Extrait fourni –
* * * * * * * * *

C'était inattendu. Si la qualification pour la Coupe du Monde a été notre temps fort de l'année dernière, nous avons touché le fond avec cette défaite contre le Botswana et la non-qualification pour les JO. Nous avons raté tellement d'occasions lors des deux matches et nous avons dû passer par les tirs au but. Ce fut un jour sombre pour le football féminin sud-africain parce que nous connaissons l'importance des Jeux Olympiques pour continuer à progresser. Je ne peux qu'espérer que la douleur de cette expérience motive les joueuses à se qualifier pour la prochaine Coupe du Monde.

Quand vous voyez aujourd'hui des Sud-Africaines jouer à l'étranger, mesurez-vous les progrès réalisés par rapport à votre carrière de joueuse ?

C'est formidable. Chaque génération essaie d'améliorer la vie des générations suivantes et le football féminin s'est largement amélioré, cela ne fait aucun doute. Mais nous ne voulons pas nous reposer sur nos lauriers parce qu'il y a tellement d'autres efforts à faire. Nous sommes impatients et nous voulons que le football féminin évolue le plus vite possible. L'Afrique en particulier a besoin d'en faire plus si elle veut suivre le rythme des autres continents. Mais quand je repense à l'époque où je jouais, les progrès réalisés sont conséquents. J'espère que ce n'est que le début.

* * * * * * * * *

D'après l'extrait fourni, quel a été le temps fort de l'année dernière ?

Données ci-dessous –
* * * * * * * * *

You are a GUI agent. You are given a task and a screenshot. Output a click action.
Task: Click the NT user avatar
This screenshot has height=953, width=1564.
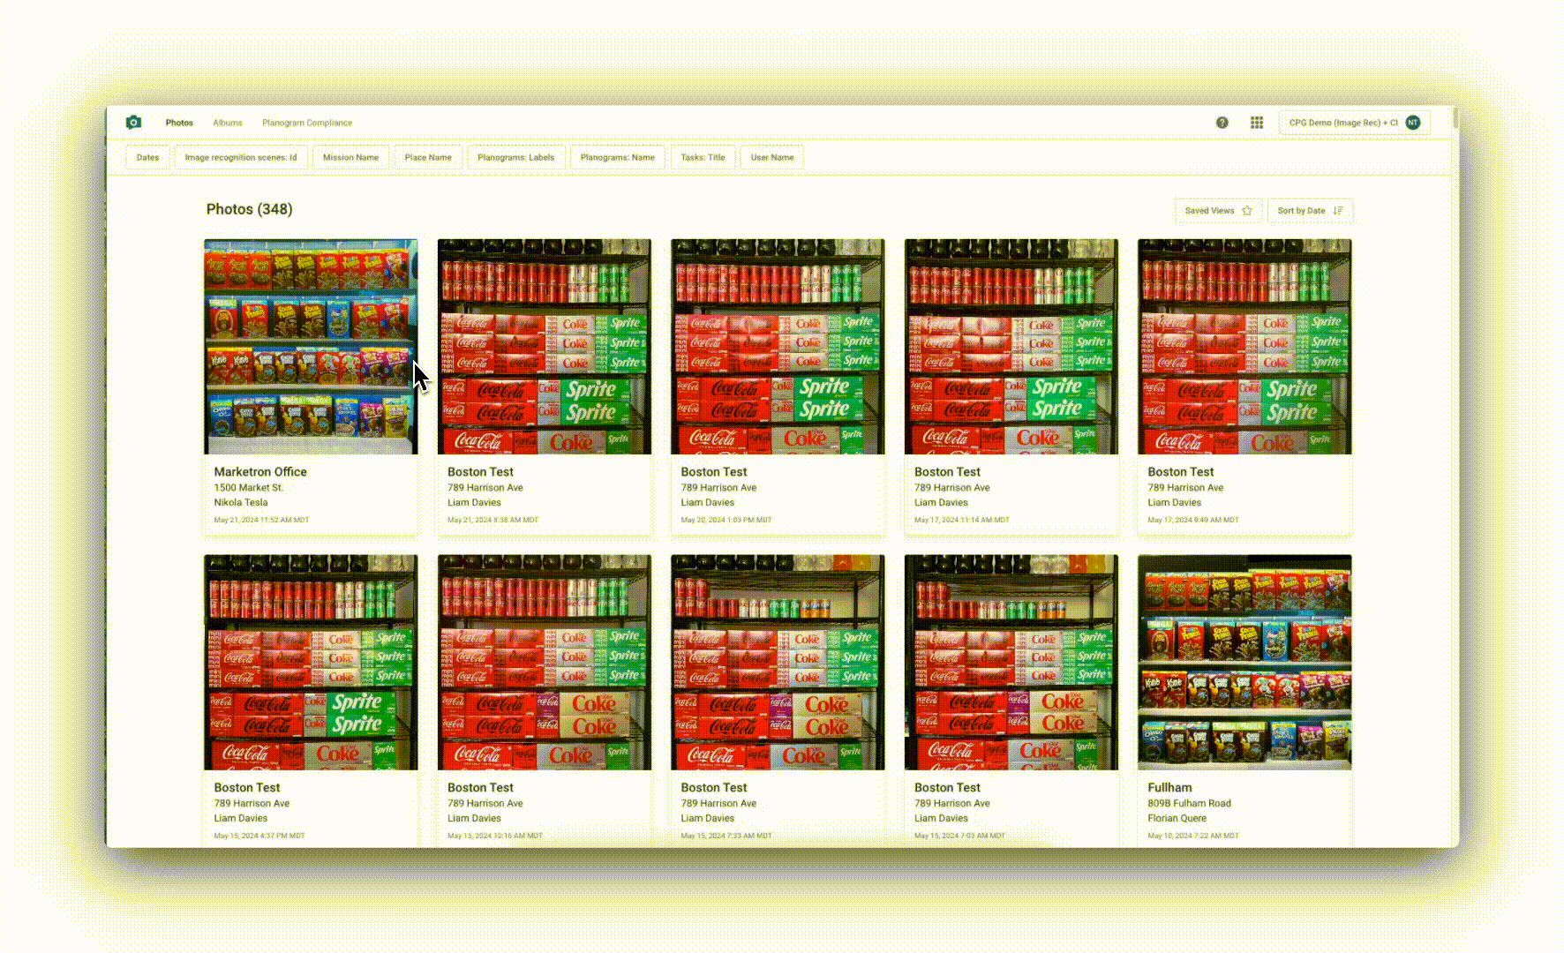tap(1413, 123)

* * * * * * * * *

Réponse à l'exercice – La qualification pour la Coupe du Monde.